Contra conservative hyperbole, using this existing bureaucratic machinery rather than creating an entirely new scheme would be the least complex way to tackle CO2 emissions and would involve the least expansion of government.

Purported disadvantage: transportation

What about transportation, though — all those cars and trucks emitting GHGs willy-nilly? Will the EPA now take on regulating millions of tailpipes?

My inclination is to think the EPA will leave the vexed area of transportation emissions to the states. The CAA is not well-equipped to handle it via national carbon trading. But that’s true of cap-and-trade systems generally; it’s doubtful a legislative program would work much better.

The thing to do — and this is my opinion, not sure how widely it’s shared — is handle transportation primarily via other mechanisms. You could slap a straight carbon tax on oil, raise the gas tax, repeal oil subsidies, or build out public transit. You could use more finely targeted tools like feebates, pay-as-you-drive auto insurance, congestion pricing, a junker credit, or California’s tailpipe emission standards and low-carbon fuel standard. Different cities, states, and regions will develop different policy portfolios, supplementary to carbon trading, and that’s for the best.

Possible disadvantage: allocations and offsets

One of the signal features of a good cap-and-trade system is that it auctions rather than gives away the bulk of pollution permits. This raises revenue the feds can spend supporting clean energy and protecting low-income people from the impact of higher energy prices. According to the OMB (and many others), the impact on energy prices will be the same whether permits are auctioned or allocated for free — the difference is, the impact can be offset if auction revenue is spent wisely.

Another signal feature of a good C&T program is that it limits the use of carbon offsets. I don’t want to get into the quasi-religious debate over offsets; suffice to say, at this stage large-scale offset markets like Europe’s CDM cannot adequately guarantee that offsets represent real, verifiable carbon reductions.

If a cap-and-trade system were designed by legislators, it would offer federal answers to the allocation and offset questions — not necessarily good answers, if Lieberman-Warner was any indication. A carbon trading system under the CAA would likely leave these questions to the states. Will the answers be any better?

There are mixed signs: The Regional Greenhouse Gas Initiative (RGGI, which covers 10 Northeastern states) will auction almost all allowances. The Western Climate Initiative (WCI, which covers 11 states and provinces) will auction less than 25 percent. The Midwestern Greenhouse Gas Accord (MGGA, which covers six states) is still hashing out its program.

As for offsets, RGGI allows around 3 percent compliance via offsets; WCI around 10 percent.

It would be messy — something of a "patchwork," as industry is fond of protesting — but one man’s mess is another man’s federalism. Laboratories of democracy and all that.

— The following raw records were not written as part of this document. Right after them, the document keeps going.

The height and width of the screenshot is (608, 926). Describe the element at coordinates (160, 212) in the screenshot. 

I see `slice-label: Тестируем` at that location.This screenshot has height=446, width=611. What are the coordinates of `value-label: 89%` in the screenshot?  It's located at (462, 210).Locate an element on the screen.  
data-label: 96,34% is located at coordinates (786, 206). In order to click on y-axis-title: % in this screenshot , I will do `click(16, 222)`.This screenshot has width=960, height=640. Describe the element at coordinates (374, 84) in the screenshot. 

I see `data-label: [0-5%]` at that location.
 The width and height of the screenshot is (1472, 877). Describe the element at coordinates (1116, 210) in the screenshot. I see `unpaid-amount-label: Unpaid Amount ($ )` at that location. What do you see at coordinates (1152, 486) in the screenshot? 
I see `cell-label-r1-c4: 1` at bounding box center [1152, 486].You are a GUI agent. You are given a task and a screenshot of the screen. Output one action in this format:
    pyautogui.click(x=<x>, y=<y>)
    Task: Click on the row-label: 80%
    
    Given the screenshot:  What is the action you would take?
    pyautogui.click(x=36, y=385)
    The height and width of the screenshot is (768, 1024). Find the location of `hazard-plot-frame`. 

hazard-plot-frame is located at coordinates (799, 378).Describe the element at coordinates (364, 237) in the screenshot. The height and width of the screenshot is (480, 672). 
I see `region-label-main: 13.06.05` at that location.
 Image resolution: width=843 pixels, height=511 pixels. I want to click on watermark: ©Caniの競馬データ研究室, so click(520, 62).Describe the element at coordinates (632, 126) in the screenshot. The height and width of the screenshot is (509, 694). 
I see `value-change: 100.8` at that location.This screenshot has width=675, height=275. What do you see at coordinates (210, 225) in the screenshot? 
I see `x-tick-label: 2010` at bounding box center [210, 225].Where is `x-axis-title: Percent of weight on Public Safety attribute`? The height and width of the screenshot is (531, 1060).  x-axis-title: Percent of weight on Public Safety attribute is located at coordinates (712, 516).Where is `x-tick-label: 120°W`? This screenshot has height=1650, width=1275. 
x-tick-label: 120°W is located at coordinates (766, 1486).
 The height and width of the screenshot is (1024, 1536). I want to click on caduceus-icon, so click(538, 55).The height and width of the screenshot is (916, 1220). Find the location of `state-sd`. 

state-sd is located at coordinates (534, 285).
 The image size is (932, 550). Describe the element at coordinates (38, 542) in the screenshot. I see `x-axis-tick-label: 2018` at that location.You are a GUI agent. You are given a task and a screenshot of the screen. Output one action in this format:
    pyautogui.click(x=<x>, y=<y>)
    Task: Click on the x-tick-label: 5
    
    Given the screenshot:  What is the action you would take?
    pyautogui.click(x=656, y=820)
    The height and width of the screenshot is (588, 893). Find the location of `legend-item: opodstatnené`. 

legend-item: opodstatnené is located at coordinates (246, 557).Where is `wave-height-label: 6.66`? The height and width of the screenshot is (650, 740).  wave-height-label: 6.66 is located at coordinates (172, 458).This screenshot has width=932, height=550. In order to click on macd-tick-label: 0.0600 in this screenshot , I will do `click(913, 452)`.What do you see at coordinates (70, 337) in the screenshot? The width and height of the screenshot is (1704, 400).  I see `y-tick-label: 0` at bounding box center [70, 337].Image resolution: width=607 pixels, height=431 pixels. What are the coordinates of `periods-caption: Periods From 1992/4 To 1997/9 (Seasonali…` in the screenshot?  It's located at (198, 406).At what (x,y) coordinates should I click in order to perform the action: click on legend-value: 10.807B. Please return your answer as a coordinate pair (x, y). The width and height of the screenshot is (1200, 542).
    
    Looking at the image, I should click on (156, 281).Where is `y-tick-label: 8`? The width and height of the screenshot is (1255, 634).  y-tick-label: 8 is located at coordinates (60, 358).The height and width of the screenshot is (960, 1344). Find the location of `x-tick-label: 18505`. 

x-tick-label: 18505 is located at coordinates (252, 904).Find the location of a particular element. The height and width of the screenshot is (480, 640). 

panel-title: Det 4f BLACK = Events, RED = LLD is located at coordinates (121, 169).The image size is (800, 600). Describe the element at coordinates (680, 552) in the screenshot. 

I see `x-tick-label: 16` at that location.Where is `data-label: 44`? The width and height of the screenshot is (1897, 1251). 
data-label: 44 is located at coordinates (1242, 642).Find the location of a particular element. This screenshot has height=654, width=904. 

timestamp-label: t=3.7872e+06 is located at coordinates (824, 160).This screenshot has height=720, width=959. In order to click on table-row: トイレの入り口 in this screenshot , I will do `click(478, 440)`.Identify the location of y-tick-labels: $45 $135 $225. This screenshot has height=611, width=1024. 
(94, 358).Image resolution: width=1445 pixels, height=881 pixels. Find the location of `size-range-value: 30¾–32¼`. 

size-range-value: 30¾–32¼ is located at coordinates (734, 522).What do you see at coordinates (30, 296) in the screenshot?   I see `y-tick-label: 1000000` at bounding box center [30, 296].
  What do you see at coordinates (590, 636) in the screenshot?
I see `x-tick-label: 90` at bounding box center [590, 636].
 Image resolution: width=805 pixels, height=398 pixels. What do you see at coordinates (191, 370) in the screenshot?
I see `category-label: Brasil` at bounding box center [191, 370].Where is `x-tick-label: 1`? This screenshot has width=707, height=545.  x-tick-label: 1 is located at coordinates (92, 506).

Purported disadvantage: reversibility

Couldn’t President Palin undo the program with a stroke of a pen in 2012? If the executive giveth, the executive can taketh away.

This is actually an important point: one of the most significant aspects of a quickly established CAA carbon program is that it would create "facts on the ground." U.S. regional trading systems would hook up with other trading systems in in North America, Europe, and elsewhere. The carbon finance industry would grow large and form lobbying muscle. States in the U.S. will sign side treaties with states and regions in other countries (as they have already begun doing).

There will soon form a sprawling apparatus that the next president will be hard-pressed to disassemble.

Real disadvantage: public deliberation

One doesn’t want to be sentimental, but there is something to the argument that shift of this significance should be discussed in public and shaped by the public’s elected representatives. It would be nice, in an ideal world, if reasoned debate and discussion and interest-balancing yielded the perfect program.

But in this world, we’re perilously late getting underway and Obama must weigh America’s procedural ideals against what a wise man once called the "fierce urgency of now." Whatever it’s other merits, the Clean Air Act is now.